• [Exercise prompt]: In the passage on core skills in Eve below, can you extract the stretch from "While Eve has many paths" through "a sensible one." word for word?

• [Extract to read]:
· · · · ·
Ender: It's not just the guns changing the math. It's the skills you need for the guns that changes the math
Ender dropped this nugget of bitter wisdom into the discussion in corp chat last night about skill plans, training a character with well rounded core skills vs training for a ship or fit. I’m very attached to it and will hold onto it forever.

While Eve has many paths most traveled they have few paths that must be traveled. Individuality and personal choice are the name of the game. But, just because a player can go careening down whatever path amuses them does not mean that every choice is a sensible one.

Over the last few days, I have been discussing character progress paths with a few corpmates. I was taught, and I subsequently teach learning a character’s core skills first. While Eve has many skills that do many things there are some skills that effect every ship that you fly every time you fly it. These are core skills and except for the handful of people that will never undock, something I’d call mandatory.
· · · · ·
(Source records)
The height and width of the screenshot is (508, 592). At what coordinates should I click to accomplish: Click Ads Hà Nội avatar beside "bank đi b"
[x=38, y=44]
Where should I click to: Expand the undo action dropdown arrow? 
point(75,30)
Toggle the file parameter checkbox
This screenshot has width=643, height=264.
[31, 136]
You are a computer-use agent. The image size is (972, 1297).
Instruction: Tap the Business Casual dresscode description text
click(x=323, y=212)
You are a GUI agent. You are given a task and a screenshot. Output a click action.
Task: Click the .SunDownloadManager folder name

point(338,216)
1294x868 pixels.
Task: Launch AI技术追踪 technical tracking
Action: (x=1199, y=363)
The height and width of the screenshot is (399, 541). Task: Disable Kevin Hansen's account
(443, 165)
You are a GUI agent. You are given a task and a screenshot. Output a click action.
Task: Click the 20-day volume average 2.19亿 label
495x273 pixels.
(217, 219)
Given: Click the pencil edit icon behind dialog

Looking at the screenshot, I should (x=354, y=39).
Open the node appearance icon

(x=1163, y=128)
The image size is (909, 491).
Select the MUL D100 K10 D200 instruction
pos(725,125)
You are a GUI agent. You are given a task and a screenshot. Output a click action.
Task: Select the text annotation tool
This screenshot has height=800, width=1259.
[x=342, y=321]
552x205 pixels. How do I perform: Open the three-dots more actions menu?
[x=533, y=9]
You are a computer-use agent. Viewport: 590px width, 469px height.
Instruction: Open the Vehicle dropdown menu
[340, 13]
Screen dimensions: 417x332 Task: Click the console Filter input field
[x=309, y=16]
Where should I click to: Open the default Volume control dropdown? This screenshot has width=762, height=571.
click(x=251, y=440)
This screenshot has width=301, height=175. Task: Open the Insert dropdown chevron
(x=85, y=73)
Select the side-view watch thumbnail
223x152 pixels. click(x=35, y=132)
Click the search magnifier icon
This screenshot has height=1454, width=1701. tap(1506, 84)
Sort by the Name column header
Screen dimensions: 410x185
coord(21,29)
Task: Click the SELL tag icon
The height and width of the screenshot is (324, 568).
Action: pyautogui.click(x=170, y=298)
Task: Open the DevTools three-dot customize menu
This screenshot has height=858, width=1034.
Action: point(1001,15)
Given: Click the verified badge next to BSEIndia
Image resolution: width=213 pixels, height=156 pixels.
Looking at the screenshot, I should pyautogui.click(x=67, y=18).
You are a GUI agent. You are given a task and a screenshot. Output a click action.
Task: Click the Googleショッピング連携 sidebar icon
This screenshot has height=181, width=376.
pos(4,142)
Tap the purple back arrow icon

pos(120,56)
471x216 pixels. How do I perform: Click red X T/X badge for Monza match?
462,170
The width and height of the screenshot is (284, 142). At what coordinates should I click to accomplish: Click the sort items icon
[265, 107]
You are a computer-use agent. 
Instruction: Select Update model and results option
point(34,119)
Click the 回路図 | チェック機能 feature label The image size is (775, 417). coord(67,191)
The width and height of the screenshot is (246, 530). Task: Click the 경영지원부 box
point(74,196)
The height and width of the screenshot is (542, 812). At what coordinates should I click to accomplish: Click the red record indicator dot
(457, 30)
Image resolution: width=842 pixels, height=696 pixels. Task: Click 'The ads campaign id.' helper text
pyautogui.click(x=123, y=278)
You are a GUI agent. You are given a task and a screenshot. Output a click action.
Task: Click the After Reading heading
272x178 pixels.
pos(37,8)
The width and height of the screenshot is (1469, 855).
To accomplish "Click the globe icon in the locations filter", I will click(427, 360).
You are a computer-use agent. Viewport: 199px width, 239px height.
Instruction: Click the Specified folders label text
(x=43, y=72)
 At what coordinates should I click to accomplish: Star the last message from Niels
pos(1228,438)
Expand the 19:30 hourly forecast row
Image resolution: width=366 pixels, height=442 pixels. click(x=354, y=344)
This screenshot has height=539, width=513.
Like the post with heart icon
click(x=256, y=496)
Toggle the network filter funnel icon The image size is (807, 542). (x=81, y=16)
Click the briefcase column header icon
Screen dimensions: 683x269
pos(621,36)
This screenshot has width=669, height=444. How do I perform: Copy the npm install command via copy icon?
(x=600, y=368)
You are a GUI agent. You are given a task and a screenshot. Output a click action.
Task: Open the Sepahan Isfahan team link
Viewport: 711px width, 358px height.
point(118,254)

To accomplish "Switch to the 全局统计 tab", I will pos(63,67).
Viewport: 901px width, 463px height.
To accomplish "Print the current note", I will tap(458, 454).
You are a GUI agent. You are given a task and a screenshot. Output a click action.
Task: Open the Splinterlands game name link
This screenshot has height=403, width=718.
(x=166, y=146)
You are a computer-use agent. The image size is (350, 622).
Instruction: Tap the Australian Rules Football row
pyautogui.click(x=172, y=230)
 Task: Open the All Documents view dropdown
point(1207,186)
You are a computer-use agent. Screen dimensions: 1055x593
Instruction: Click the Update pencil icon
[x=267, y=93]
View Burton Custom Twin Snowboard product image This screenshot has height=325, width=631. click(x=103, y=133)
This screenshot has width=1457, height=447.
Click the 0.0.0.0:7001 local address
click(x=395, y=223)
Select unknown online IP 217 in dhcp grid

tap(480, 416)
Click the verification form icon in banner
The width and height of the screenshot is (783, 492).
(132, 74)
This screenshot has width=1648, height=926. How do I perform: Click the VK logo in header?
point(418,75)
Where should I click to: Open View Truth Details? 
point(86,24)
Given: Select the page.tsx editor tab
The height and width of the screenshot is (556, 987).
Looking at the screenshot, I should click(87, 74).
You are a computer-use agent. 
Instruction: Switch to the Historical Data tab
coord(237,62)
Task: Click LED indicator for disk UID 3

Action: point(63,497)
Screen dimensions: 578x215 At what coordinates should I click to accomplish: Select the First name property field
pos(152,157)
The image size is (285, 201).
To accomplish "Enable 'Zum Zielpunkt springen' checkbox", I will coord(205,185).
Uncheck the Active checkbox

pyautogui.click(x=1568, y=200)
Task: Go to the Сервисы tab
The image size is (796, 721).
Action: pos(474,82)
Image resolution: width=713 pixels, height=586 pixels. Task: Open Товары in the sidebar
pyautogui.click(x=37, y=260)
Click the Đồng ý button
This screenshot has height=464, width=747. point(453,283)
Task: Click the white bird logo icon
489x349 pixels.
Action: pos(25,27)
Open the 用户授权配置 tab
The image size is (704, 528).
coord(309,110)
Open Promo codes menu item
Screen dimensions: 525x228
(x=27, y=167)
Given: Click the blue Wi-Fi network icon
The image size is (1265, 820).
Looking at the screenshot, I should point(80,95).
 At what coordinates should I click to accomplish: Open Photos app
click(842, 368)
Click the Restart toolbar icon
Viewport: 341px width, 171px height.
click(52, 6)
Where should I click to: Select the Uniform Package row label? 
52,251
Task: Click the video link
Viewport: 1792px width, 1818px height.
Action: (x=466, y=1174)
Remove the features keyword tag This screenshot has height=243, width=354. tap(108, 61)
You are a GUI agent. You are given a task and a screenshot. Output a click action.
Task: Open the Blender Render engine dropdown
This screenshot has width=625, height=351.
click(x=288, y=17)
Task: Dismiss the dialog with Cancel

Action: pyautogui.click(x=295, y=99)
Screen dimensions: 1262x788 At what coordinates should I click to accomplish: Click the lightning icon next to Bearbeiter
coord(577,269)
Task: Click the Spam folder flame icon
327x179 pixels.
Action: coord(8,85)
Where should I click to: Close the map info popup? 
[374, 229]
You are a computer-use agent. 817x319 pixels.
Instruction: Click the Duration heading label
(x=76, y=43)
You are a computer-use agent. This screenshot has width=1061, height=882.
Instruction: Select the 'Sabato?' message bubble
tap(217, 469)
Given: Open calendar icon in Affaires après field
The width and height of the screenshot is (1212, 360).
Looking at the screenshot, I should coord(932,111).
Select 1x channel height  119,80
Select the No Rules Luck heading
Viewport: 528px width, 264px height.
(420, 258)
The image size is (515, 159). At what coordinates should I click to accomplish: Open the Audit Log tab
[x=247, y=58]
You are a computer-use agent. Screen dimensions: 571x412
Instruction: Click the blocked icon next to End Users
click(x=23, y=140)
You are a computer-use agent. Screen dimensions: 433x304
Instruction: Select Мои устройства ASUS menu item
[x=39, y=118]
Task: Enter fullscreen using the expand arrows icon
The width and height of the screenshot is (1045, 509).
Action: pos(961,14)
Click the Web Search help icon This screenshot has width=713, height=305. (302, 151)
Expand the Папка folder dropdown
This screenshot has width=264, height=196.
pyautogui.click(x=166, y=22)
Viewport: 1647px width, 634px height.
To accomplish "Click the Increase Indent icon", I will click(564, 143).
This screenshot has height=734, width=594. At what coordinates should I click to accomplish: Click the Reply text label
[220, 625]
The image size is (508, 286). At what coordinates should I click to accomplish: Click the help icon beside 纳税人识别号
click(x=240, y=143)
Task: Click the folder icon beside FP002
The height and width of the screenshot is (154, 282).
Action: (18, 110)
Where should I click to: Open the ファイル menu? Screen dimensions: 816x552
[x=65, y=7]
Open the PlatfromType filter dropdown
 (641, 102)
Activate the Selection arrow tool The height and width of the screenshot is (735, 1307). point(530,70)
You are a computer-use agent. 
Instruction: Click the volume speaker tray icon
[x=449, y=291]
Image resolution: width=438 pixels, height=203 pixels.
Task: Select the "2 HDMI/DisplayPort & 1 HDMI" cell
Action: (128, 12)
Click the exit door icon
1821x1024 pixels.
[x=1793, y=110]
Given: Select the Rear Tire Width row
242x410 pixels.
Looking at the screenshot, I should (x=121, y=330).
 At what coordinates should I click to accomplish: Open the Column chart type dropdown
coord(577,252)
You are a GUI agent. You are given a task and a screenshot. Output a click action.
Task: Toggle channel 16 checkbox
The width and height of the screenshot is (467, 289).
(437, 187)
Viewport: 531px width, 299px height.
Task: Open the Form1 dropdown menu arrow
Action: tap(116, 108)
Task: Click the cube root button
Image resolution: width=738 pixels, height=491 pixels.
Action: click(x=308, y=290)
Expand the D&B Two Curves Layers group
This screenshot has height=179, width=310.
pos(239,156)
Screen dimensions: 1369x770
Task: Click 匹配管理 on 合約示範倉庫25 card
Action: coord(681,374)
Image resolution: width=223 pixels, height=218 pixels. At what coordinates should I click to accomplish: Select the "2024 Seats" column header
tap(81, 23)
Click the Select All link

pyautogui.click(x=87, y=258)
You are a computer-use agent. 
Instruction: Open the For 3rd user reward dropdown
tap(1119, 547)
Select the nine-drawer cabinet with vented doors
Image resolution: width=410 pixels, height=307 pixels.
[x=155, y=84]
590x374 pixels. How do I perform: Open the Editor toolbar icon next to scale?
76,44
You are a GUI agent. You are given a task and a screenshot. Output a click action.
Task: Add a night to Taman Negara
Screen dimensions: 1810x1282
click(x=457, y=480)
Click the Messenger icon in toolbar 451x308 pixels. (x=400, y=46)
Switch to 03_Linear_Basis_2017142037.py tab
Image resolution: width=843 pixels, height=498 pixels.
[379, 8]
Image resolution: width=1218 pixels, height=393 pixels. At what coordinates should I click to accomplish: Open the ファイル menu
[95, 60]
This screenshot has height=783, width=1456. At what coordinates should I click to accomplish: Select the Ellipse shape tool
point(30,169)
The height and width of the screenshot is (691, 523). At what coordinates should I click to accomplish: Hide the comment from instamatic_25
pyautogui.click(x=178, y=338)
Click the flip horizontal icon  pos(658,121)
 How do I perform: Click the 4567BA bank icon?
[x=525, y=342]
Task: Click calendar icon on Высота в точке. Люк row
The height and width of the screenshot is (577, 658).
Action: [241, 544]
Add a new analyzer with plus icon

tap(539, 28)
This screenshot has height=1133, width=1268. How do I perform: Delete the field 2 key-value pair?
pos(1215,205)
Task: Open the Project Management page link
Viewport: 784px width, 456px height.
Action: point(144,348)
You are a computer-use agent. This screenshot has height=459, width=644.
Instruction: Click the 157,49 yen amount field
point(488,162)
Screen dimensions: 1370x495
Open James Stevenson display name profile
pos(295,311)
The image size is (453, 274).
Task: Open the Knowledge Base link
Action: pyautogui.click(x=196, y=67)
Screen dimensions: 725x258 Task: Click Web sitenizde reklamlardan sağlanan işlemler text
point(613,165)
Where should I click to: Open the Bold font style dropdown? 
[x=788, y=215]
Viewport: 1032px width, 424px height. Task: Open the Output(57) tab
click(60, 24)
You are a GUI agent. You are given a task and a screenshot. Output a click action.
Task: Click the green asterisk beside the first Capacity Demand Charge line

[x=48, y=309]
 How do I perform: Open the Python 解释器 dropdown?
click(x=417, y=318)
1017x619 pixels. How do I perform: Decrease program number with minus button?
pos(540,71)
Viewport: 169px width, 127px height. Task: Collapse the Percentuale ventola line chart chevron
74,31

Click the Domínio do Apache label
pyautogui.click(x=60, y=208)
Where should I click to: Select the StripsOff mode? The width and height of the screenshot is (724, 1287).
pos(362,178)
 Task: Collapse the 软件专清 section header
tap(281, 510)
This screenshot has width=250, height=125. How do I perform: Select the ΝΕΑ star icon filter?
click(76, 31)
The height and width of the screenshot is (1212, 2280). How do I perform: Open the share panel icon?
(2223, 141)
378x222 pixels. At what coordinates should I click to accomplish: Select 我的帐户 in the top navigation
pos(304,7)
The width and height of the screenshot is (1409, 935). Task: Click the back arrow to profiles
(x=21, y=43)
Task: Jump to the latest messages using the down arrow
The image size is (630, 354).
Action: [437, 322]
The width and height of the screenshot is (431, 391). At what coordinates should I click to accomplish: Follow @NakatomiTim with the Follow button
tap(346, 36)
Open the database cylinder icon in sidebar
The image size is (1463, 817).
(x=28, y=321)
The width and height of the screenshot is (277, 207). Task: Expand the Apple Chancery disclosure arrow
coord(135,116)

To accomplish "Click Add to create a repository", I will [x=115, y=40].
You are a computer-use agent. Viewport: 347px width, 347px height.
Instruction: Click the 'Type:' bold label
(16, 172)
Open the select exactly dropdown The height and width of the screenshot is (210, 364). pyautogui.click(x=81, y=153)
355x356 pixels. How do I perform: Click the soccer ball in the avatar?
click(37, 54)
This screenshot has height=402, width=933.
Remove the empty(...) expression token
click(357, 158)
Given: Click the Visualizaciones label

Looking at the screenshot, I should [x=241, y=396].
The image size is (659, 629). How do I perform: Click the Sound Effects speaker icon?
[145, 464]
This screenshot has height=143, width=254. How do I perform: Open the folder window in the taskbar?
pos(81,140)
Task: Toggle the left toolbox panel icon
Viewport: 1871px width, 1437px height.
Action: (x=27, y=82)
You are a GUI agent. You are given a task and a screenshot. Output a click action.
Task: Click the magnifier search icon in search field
· · · · ·
• [Solution to this problem]:
While Eve has many paths most traveled they have few paths that must be traveled. Individuality and personal choice are the name of the game. But, just because a player can go careening down whatever path amuses them does not mean that every choice is a sensible one.